1
votes

I'm using Spark Structured Streaming for Machine Learning purpose in real time, and I want to stored predictions in my Cassandra cluster.

Since I am in a streaming context, executing multiple times per seconds the same request, one mandatory optimization is to use PreparedStatement.

In the cassandra spark driver (https://github.com/datastax/spark-cassandra-connector) there is no way to use PreparedStatement (in scala or python, i'm not considering java as a option)
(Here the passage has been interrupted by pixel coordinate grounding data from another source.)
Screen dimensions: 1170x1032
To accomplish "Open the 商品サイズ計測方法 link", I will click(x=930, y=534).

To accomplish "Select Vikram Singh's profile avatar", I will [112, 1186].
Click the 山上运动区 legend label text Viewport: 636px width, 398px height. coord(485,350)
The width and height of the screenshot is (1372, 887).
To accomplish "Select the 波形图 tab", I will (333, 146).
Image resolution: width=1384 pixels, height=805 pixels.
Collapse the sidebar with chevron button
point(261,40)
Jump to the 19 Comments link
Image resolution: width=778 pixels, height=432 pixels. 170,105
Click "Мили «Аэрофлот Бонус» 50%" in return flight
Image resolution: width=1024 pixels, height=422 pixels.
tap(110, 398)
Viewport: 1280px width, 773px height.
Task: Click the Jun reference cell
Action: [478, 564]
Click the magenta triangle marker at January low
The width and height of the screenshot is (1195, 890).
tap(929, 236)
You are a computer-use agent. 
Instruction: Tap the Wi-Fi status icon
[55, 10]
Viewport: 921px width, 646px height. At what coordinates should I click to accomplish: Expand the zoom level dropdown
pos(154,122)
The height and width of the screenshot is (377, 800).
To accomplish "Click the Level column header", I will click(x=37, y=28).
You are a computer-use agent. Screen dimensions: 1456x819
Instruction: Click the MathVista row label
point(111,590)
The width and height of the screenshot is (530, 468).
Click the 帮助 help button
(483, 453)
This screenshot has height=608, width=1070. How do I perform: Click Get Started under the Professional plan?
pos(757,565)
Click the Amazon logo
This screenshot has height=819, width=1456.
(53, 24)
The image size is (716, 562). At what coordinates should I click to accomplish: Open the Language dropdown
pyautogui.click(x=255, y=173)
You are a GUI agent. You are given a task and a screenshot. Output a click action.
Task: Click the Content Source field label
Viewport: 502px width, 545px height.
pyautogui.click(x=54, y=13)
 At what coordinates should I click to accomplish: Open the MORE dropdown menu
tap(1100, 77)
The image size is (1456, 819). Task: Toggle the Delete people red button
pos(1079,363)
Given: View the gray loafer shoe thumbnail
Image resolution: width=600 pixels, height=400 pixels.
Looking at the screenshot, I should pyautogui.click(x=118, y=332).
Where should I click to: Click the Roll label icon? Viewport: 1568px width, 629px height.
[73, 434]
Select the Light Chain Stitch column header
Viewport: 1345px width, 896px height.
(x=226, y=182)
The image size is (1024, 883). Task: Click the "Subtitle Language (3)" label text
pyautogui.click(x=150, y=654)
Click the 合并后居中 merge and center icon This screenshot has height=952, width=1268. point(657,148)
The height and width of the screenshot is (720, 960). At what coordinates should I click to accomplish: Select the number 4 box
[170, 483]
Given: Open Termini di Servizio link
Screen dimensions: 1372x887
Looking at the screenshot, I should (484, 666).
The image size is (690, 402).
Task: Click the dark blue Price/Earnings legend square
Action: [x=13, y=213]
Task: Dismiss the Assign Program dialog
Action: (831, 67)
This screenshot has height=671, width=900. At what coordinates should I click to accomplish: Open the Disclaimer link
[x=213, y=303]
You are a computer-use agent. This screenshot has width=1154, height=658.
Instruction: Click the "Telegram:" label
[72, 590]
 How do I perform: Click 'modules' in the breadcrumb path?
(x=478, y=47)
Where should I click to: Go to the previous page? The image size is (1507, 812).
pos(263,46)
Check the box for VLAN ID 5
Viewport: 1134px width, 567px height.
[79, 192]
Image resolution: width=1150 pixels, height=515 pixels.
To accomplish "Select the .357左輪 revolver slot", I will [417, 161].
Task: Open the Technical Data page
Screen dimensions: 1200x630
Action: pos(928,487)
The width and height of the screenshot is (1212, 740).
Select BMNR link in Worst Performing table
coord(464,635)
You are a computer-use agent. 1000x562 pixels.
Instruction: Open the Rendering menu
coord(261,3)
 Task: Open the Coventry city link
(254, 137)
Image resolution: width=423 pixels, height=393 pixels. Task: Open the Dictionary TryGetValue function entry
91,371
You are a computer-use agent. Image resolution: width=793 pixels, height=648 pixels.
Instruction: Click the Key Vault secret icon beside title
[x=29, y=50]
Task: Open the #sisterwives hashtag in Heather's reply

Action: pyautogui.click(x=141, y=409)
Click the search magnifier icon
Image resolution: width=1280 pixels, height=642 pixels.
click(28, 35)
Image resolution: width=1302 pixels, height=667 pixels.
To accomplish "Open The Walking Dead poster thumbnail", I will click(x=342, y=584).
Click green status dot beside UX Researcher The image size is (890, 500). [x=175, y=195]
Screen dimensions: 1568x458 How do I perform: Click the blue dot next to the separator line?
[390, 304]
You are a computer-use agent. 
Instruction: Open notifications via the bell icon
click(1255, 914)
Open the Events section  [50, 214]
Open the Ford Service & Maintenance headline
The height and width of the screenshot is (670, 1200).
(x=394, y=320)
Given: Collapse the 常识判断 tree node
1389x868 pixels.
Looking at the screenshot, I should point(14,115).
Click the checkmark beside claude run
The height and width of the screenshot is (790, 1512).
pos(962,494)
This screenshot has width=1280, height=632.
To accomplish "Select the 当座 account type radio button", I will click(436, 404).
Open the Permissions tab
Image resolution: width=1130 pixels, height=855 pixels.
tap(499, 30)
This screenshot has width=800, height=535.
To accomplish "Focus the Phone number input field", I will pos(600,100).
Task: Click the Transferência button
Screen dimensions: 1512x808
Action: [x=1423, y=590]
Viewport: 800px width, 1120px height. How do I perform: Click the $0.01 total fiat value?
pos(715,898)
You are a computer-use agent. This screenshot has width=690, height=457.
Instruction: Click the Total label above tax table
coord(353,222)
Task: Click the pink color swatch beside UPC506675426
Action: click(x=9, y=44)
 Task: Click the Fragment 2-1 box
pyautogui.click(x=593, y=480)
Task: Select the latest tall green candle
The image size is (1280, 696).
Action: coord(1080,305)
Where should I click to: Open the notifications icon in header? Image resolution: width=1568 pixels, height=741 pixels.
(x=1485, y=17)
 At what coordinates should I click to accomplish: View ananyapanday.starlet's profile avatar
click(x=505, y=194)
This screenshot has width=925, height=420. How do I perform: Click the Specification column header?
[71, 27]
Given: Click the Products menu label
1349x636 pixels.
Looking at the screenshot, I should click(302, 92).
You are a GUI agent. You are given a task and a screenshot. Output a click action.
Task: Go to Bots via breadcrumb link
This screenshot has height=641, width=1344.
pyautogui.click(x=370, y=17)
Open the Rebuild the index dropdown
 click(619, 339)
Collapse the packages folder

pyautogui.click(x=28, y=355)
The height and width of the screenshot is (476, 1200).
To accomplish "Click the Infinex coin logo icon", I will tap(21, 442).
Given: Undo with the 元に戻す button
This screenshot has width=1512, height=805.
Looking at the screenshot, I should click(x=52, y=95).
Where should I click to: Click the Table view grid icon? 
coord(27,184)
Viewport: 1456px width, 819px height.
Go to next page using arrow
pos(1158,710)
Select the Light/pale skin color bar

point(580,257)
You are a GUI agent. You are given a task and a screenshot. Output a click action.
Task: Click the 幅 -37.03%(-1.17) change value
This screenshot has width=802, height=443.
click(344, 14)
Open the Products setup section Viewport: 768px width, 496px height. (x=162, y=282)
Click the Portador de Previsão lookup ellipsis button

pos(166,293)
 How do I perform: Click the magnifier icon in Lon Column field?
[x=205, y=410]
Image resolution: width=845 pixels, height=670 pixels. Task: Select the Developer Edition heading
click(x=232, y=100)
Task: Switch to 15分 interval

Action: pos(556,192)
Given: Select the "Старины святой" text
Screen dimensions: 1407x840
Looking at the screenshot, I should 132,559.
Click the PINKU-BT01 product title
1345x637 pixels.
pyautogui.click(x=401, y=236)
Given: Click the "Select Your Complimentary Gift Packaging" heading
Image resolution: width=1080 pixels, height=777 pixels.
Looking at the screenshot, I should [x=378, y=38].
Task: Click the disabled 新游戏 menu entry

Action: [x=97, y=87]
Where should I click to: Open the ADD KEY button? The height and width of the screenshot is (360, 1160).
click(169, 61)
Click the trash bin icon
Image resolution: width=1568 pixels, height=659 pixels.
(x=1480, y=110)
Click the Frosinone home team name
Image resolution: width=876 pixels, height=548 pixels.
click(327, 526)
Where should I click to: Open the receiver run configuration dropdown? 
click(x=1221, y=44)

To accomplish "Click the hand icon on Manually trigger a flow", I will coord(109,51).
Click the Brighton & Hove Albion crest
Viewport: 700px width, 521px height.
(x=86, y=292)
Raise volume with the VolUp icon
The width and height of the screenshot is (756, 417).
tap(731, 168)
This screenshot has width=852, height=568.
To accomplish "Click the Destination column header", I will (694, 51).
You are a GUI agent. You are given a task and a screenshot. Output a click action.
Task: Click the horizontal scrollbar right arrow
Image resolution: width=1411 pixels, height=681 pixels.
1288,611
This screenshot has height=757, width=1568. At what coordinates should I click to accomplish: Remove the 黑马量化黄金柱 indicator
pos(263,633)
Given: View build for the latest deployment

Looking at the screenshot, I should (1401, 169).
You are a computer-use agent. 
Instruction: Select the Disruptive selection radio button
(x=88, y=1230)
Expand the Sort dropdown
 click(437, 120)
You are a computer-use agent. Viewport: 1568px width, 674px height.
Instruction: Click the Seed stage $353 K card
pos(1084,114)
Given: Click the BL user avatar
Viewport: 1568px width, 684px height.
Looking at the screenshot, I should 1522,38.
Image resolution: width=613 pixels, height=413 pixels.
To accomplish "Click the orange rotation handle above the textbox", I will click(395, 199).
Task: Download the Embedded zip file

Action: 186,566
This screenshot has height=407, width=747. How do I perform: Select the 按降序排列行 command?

Should i use a scala (https://github.com/outworkers/phantom) / python (https://github.com/datastax/python-driver) cassandra driver ? How does it work then, my connection object need to be serializable to be passed to workers ?

If anyone can help me !

Thanks :)

1

1 Answers

2
votes

In order to do a prepared Statement and then register data in Cassandra while processing streaming with structured spark streaming, You need:

  • import com.datastax.driver.core.Session
  • import com.datastax.spark.connector.cql.CassandraConnector

Then, build your connector:

 val connector = CassandraConnector.apply(sparkSession.sparkContext.getConf) 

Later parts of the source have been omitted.